During installation, specify the sync_hive_db_list parameter in the bds-config.json configuration file.
After installation, you can update the sync_hive_db_list configuration parameter in Cloudera Manager or Apache Ambari.

After installing Query Server, it automatically creates schemas and external tables based on the Hive metastore databases list that you specified. Every subsequent Query Server restart will perform a delta synchronization.

5.3.1 Specify the Hive Databases in the bds-config.json Configuration File

You can provide the initial list of Hive databases to synchronize with Query Server as part of the installation process using the bds-config.json configuration file.

In the configuration file, include the sync_hive_db_list configuration parameter followed by a list of the Hive databases.
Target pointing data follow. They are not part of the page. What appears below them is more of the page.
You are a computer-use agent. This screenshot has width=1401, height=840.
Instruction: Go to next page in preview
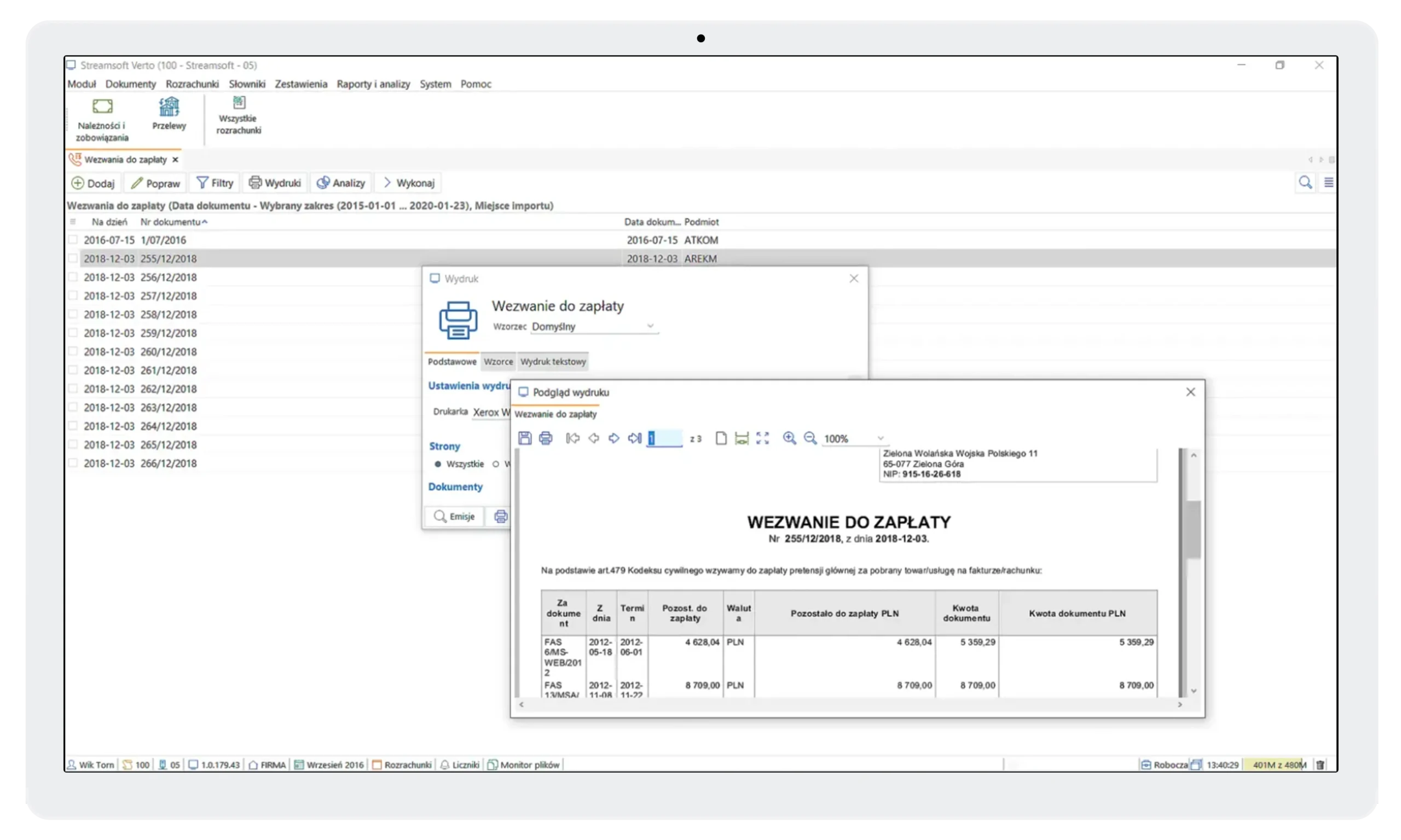(614, 438)
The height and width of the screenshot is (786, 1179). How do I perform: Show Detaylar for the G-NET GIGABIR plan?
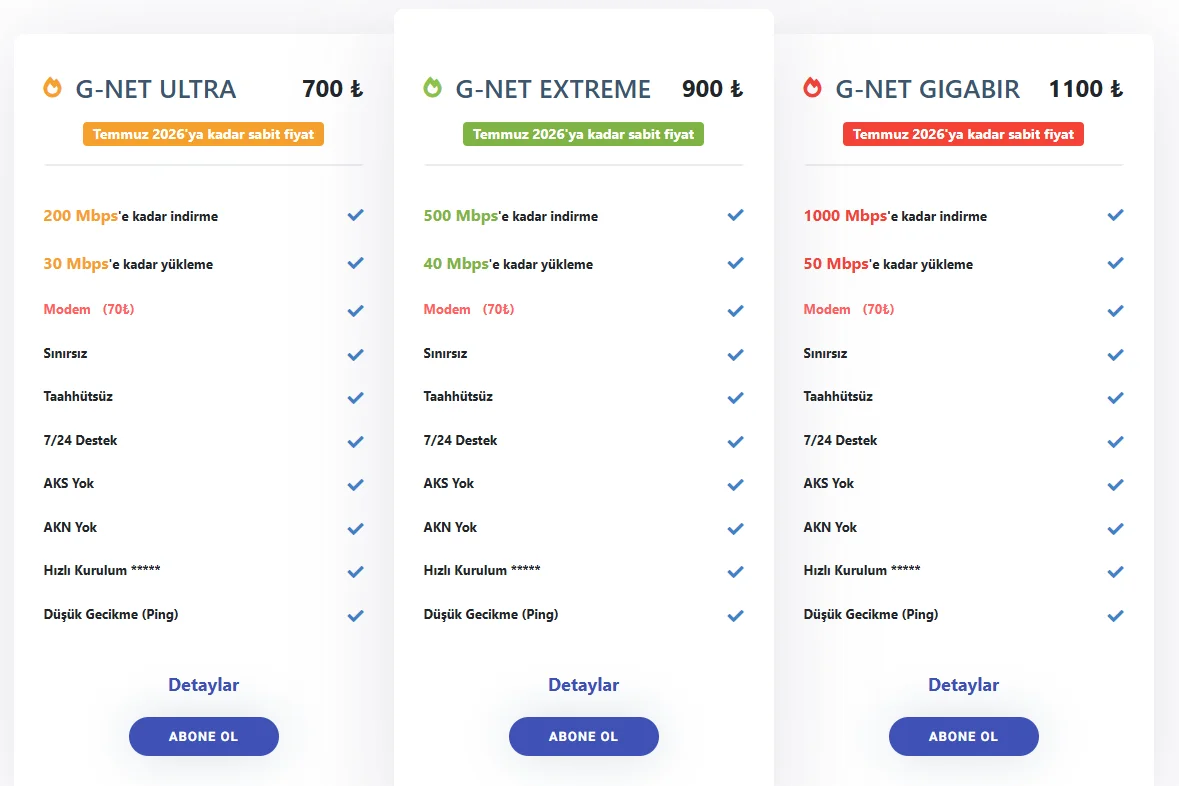click(963, 685)
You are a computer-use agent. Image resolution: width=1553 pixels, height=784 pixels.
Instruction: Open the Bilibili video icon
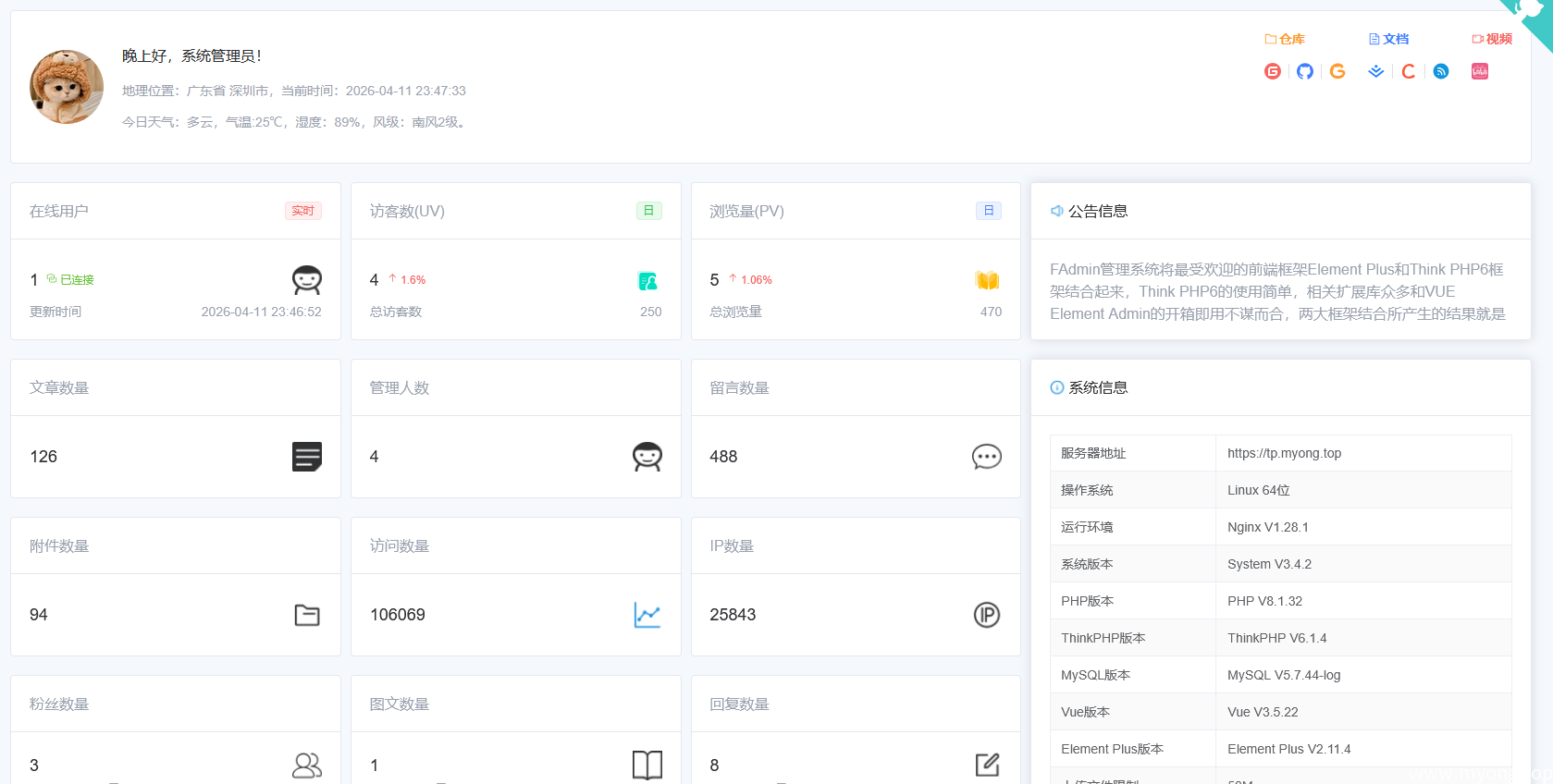coord(1480,71)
The following example specifies two Hive databases for the sync_hive_db_list configuration parameter: htdb0 and htdb1. Only these two databases will be synchronized with Query Server, even if the Hive metastore contains other databases.

"edgedb": { 
     "node": "<edgenode_host_name>",
     "enabled": "true",
     "sync_hive_db_list": "htdb0,htdb1"
     . . .
    	}

To synchronize all Hive databases in the metastore with Query Server, use the "*" wildcard character as follows:

"edgedb": { 
     "node": "EdgeNode_Host_Name",
     "enabled": "true"
     "sync_hive_db_list": "*"
     . . .
    	}

If the bds-config.json configuration file does not contain the sync_hive_db_list configuration parameter, then no synchronization will take place between the Hive databases and Query Server. In that case, you must specify the Hive databases using the sync_hive_db_list configuration parameter in Cloudera Manager or Apache Ambari.

Note:

Query Server is not intended to store internal data in Oracle tables. Whenever the Query Server is re-started, it is "reset" to its initial and clean state. This eliminates typical database maintenance such as storage management, database configuration, and so on. The goal of Query Server is to provide a SQL front-end for data in Hadoop, Object Store, Kafka, and NoSQL databases and not a general-purpose RDBMS.
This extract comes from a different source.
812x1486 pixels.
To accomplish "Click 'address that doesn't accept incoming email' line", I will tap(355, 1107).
5.3.2 Updating the Hive Databases With the sync_hive_db_list Configuration Parameter

You can update the list of the Hive databases to synchronize with Query Server by using Cloudera Manager.
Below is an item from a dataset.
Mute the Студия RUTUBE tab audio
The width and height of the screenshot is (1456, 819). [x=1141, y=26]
You can update the list of the Hive databases to synchronize with Query Server by using the sync_hive_db_list configuration parameter in Cloudera Manager as follows:

Login to Cloudera Manager by using your login credentials.
In Cloudera Manager, use the Search field to search for the Synchronized Hive Databases configuration parameter. Enter /Synchronized Hive Databases (or enter part of the name until it is displayed in the list) in the Search field, and then press Enter.
Click the Big Data SQL: Synchronized Hive Databases parameter.
In the Synchronized Hive Databases text box, enter the names of the Hive databases separated by commas, such as htdb0,htdb1, and then click Save Changes. Only these two Hive databases will be synchronized with Query Server.
To synchronize all Hive databases in the metastore with Query Server, enter the "*" wildcard character in the Synchronized Hive Databases text box, and then click Save Changes .